What is needed: Lines containing the word "price" are to be copied from the data below.

Source information:

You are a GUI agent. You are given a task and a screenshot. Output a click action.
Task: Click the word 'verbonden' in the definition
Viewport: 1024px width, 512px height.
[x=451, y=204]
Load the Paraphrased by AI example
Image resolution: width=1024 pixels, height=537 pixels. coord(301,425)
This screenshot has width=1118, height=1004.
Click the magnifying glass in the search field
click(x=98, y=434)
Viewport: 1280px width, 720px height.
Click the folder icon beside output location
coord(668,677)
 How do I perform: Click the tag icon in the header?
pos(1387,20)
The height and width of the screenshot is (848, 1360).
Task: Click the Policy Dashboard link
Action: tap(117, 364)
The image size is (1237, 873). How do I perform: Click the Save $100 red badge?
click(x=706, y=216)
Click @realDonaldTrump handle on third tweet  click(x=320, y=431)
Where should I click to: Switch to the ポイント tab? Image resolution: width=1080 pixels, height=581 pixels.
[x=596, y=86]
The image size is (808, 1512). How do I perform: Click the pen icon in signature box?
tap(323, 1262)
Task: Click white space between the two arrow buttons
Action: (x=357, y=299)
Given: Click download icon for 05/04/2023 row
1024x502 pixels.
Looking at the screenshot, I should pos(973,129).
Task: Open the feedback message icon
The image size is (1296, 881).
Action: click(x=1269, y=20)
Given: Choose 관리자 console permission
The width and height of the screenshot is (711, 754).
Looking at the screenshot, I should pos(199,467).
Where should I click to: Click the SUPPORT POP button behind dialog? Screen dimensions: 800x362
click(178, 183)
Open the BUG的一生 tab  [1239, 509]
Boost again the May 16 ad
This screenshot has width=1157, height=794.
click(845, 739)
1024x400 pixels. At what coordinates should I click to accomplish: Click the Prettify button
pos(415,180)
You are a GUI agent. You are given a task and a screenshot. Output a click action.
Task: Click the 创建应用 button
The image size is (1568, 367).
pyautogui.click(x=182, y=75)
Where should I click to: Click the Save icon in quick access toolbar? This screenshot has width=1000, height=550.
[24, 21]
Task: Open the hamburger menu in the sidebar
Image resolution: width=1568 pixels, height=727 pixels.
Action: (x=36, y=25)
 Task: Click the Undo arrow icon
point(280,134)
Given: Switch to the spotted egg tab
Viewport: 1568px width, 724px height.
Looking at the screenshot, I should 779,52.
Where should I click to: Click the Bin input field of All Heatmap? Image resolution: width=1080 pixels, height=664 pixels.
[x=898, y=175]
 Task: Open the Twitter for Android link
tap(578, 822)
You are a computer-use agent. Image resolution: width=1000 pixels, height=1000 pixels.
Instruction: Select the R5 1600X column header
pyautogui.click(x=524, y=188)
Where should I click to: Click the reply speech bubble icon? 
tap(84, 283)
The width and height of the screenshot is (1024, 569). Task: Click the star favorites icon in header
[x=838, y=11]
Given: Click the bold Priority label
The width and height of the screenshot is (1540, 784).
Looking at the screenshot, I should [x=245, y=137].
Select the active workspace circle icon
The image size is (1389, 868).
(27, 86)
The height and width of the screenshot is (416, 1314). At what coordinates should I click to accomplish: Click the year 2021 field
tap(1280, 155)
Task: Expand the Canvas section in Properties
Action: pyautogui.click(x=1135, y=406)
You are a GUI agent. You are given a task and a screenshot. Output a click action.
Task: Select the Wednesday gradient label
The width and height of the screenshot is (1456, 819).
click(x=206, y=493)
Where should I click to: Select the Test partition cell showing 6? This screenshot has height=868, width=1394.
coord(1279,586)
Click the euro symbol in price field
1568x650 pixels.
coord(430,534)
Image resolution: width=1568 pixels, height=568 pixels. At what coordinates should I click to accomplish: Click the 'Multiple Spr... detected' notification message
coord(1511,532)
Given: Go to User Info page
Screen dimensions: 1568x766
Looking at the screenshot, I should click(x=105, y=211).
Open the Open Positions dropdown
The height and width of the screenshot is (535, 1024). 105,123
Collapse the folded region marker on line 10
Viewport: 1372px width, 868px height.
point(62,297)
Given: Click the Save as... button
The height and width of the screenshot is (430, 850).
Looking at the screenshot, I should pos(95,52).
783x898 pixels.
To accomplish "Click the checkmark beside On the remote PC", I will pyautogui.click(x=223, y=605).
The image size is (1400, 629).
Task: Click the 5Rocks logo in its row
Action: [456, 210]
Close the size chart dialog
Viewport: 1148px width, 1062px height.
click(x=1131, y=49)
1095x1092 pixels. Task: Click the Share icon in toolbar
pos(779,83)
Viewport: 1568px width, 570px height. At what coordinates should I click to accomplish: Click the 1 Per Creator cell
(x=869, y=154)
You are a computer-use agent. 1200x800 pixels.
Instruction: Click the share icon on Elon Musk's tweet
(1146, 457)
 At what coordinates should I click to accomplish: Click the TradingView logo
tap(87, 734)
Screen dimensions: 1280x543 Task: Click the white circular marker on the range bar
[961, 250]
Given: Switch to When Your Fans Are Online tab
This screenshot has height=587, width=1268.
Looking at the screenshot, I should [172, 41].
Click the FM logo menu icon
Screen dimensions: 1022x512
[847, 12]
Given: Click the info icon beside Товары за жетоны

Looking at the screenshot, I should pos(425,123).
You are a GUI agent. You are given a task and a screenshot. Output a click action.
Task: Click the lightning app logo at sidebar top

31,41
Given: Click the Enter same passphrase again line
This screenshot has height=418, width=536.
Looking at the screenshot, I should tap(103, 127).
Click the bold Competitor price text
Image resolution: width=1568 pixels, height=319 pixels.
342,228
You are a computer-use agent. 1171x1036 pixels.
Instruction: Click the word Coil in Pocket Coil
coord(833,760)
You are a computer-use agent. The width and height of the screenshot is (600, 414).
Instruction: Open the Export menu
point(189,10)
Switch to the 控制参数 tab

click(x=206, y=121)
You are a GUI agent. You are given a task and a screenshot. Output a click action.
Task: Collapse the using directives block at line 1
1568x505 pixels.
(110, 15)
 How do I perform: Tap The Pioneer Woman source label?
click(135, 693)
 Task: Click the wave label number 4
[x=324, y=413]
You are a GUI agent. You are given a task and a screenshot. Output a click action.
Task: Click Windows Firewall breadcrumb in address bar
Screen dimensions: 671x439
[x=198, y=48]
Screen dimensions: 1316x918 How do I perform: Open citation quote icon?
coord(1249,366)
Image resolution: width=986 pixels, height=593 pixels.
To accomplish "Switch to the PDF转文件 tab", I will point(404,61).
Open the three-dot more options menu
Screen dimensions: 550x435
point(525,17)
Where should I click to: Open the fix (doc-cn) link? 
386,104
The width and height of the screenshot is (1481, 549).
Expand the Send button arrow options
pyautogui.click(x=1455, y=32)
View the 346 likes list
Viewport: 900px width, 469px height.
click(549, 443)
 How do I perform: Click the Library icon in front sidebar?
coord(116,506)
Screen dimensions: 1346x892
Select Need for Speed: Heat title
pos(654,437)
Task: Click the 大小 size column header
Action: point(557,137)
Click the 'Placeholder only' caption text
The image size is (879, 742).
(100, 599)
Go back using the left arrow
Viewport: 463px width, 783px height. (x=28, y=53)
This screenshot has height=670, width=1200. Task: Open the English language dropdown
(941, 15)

The answer:
Click the euro symbol in price field
Click the bold Competitor price text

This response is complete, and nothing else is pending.